Donations requested for trip expenses
4Jews who stay behind should donate whatever they can to help those who are leaving. Give them silver and gold for supplies and livestock to take with them. And give them generous offerings for God’s Jerusalem temple.” [3]5God gave people a desire to go. Family leaders from the tribes of Judah and Benjamin, [4] along with Levite priests and their worship associates, got ready to go and rebuild the LORD’s temple in Jerusalem. 6Their neighbors pitched in. They donated silver objects, gold, livestock, and expensive gifts. They gave it freely and generously.
Cyrus gives back stolen Temple objects
7King Cyrus gave the Jews back the Jerusalem temple’s sacred objects. Babylonian King Nebuchadnezzar stole them from the temple and put them in the temple of his god as trophies.8Cyrus ordered his treasurer, Mithredath, to itemize the list of temple objects. He was to give that list to Sheshbazzar of Judah, leader of the Jews headed to Jerusalem. 9Inventory of sacred objects included:
30 gold dishes
1,000 silver dishes
29 pans [5]
1030 gold bowls
410 silver bowls
1,000 other objects.
11In all, there were 5,400 gold and silver vessels from the former temple.
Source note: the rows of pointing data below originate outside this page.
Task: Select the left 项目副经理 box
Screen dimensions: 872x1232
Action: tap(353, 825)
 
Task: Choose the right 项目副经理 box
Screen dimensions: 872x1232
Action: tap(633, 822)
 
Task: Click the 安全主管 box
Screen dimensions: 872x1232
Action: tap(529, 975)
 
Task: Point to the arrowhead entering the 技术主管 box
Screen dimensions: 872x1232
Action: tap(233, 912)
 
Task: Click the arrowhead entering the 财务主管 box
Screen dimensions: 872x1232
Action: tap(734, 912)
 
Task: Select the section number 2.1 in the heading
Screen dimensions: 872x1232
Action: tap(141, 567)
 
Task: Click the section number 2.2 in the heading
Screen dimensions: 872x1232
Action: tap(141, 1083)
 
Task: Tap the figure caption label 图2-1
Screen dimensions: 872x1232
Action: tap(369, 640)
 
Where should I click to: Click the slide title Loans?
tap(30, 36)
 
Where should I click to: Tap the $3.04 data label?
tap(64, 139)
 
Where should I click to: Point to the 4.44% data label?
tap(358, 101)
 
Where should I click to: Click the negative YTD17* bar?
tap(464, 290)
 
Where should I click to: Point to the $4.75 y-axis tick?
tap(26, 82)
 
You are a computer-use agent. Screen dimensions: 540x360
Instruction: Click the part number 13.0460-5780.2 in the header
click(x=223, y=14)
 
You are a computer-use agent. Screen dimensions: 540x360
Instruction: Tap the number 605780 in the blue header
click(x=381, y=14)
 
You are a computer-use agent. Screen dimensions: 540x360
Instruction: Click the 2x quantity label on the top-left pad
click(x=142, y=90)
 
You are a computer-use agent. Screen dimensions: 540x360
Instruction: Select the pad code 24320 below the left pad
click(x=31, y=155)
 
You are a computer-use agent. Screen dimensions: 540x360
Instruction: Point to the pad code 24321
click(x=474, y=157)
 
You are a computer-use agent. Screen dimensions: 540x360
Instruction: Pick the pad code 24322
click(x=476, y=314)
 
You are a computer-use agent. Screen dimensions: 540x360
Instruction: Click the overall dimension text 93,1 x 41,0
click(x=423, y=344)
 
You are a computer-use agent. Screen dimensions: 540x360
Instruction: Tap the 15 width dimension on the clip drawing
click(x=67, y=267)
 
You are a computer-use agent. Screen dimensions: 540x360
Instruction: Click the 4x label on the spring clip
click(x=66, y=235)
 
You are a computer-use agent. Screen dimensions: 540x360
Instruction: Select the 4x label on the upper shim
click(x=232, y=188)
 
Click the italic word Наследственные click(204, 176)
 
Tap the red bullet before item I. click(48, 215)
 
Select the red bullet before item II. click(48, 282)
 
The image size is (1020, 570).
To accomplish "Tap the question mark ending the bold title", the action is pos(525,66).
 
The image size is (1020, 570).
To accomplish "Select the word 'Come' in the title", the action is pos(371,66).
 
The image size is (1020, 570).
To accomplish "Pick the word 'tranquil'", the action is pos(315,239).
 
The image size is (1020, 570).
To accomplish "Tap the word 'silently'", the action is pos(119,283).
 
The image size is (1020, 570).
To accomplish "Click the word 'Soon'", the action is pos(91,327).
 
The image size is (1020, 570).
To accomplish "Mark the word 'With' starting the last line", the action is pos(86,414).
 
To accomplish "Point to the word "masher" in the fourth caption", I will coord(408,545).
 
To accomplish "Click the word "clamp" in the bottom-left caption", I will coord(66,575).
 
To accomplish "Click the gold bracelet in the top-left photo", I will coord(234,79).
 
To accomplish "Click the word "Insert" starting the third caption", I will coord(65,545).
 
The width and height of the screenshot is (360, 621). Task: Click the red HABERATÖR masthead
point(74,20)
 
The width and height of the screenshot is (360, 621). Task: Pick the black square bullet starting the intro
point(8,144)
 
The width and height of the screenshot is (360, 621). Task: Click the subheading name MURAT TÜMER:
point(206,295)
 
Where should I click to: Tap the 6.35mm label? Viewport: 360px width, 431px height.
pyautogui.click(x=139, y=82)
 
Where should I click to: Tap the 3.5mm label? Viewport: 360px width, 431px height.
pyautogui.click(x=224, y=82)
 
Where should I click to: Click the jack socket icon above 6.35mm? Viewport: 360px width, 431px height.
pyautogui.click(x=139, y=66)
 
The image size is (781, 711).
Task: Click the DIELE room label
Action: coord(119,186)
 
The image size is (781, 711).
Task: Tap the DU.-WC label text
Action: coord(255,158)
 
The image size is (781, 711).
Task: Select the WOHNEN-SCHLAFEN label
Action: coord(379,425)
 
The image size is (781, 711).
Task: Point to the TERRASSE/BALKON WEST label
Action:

Sheshbazzar took them all back to Jerusalem with the exiles who left the Babylonian lands behind.
Footnotes
The writer may be referring to October 539, when Cyrus first entered Babylon’s capital as conqueror of the previous world superpower, the Babylonian Empire. Or the writer may have had in mind the following year, 538 BC, when Cyrus was formally recognized as king of a Persian Empire that included the former Babylonian Empire. But by that time, Cyrus had already ruled a smaller version of Persia for a decade or more.
Jeremiah was in Jerusalem when Babylonian King Nebuchadnezzar captured the city in 586 BC and leveled it along with the Jewish Temple. There doesn’t seem to be anything in the surviving prophecies of Jeremiah that predict Cyrus would free the people Babylon had held as captives. Some scholars suggest Jeremiah 25:11-12 and 29:10. But those talk about a different topic, the fall of Babylon. Isaiah, however, does have some passages that might track with what the writer is describing: Isaiah 41:2, 25, 28; 45:1, 13. Especially 45:13.
A nine-inch-long clay cylinder from Cyrus’ time, about 538 BC, confirms that he freed Babylonian captives after he took control of the former Babylonian Empire. He didn’t simply free the Jewish captives. He freed them all. The cylinder reports that he told them all to go home, rebuild their worship centers, and to say a prayer for him every day.
The tribes of Judah and Benjamin, with Levite priests and associates who operated the Jerusalem Temple, were the main Jewish groups the Babylonian invaders had exiled in 586 BC. These tribes made up the southern Jewish nation of Judah. The northern Jewish nation of Israel, with the other tribes, were exiled long before that, in 722 BC, by Assyrian invaders. They became known as the Lost Tribes of Israel. They never seemed to come back in large groups. They apparently became assimilated into other cultures. Many southern Jews, however, returned home after one generation in exile. They had still maintained a sense of distinction as God’s people, though living in shameful punishment.
“Pans” is a guess. The meaning of the Hebrew word mahlap is uncertain. That’s why Bible versions offer a variety of educated guesses.